Adding accelerant to the fire, Saudi Arabia’s mortal enemies the Muslim Brotherhood and Iran have lined up with Turkey and Qatar. Accurately or not, most Arab leaders look at Turkish President Erdogan and his AKP party as Muslim Brothers who are bent on unseating Saudi Arabia and the Gulf sheikhdoms and replace them with a Brotherhood-inspired caliphate. It’s not to say Gulf Arab fears are unfounded. For instance, they’re well aware that For decades Iranian intelligence has been successfully courting the Muslim Brotherhood, including Islah, Yemen’s branch. I could go on, but the point is when you start taking a closer look at this mare’s nest of Saudi grievances you begin to understand what pushed MbS off his rocker and order a Washington Post’s columnist’ murder.

Never mind no one’s produced a shred of evidence that Khashoggi actively conspired with Turkey, Qatar or the Muslim Brotherhood against the Al Sa’ud. For MbS, a callow despot who navigates by intuition and fear, evidence doesn’t matter. It was enough that Khashoggi casually consorted with MbS’s real and perceived enemies to seal his fate; ancient codes of tribal justice may seem quaint to us but not to MbS. I suppose the only inexplicable part of the affair is why Khashoggi didn’t see it: that going anywhere near MbS’s assassins was a bad idea.

It’s worrisome enough that Turkey and Saudi Arabia are locked in an undeclared civil war, but it’s all the worse for Saudi stability because MbS is well on his way to blowing up the twin pillars of Al Sa’ud power — rule by royal consensus and the Wahhabi clerical establishment. Not only did he depose two crown princes standing between him and the throne, he’s completely shut out of state counsels every prince with any governing experience or common sense. Say what you like about the Al Sa’ud, but its their collective wisdom that’s allowed Saudi Arabia to endure for so long, a country nearly coup-proof. (The lone exception occurred in 1964, when the family decided King Sa’ud was no longer competent and, thanks to family consensus, replaced him with his brother Faysal.) As for the Wahhabis, they may not be our cup of tea but they’ve reliably served to legitimize the Al Sa’ud. Without them, the Al Sa’ud would be just another dysfunctional Middle Eastern royal family, a breed that hasn’t fared well in modern times.

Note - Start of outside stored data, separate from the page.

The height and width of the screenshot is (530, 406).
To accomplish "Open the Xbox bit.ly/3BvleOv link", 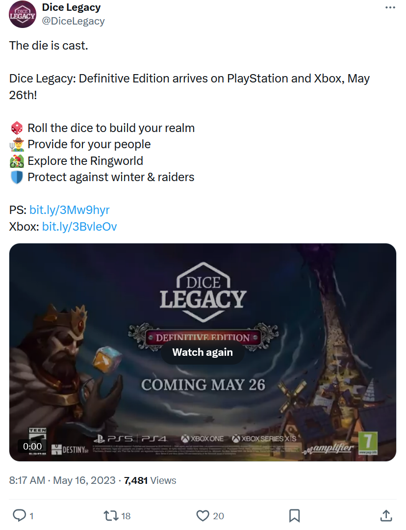I will tap(79, 226).
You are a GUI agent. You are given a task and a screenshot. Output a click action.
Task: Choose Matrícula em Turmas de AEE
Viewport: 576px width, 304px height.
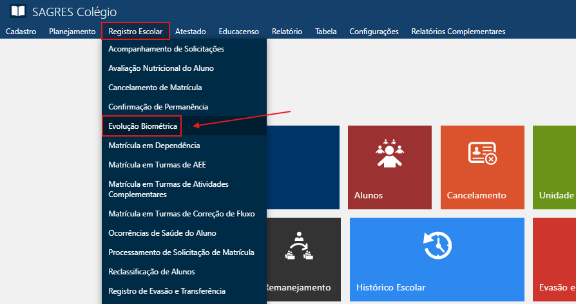coord(157,165)
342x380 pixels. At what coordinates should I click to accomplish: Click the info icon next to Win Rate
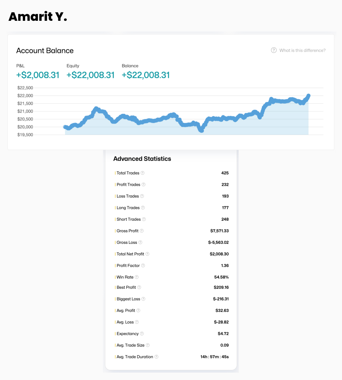[x=137, y=277]
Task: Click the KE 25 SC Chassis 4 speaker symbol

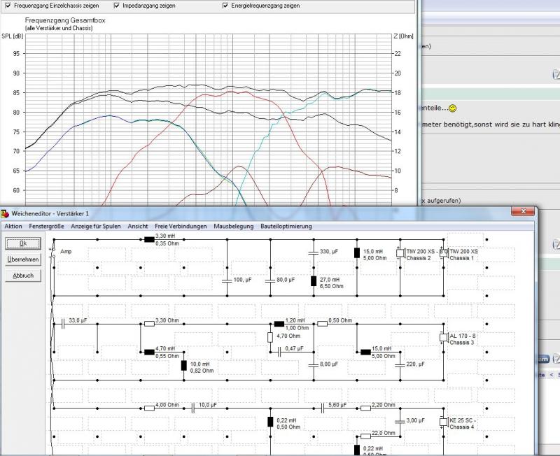Action: click(x=444, y=422)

And it wasn’t just royal consensus and the Wahhabis that MbS has thrown under the bus. He went out of his way to humiliate and defang Saudi Arabia’s still-important tribes when on Nov. 4, 2017 he arrested the commander of the National Guard, Mut’ib bin ‘Abdallah, the son of King Abdallah. This was particularly alarming for Saudi watchers because the National Guard, a sort of tribal levy, is roughly equivalent to a praetorian guard, and at the same time an independent player who Saudi kings have traditionally avoided alienating. Add the fact that the National Guard is reportedly suffering serious losses in MbS’s ill-conceived war in Yemen, and you get an idea what MbS has taken on, putting Saudi Arabia’s stability in question.

Considering the black box that is Saudi Arabia, predicting what comes next is always iffy. Discontent in the National Guard — or the military — may percolate into action, or it may not. Although a long shot, MbS may just be able to turn the Kingdom’s into a dictatorship á la Saddam Hussein’s Iraq. But more likely King Salman will replace MbS in order to save Saudi Arabia. Let’s hope for the latter.

Robert Baer spent 21 years as a case officer with the CIA, much of that time in the Middle East. He is the author of six books, including “See No Evil: The True Story of a Ground Soldier in the CIA’s War on Terrorism” and “Sleeping With the Devil: How Washington Sold Our Soul for Saudi Crude.”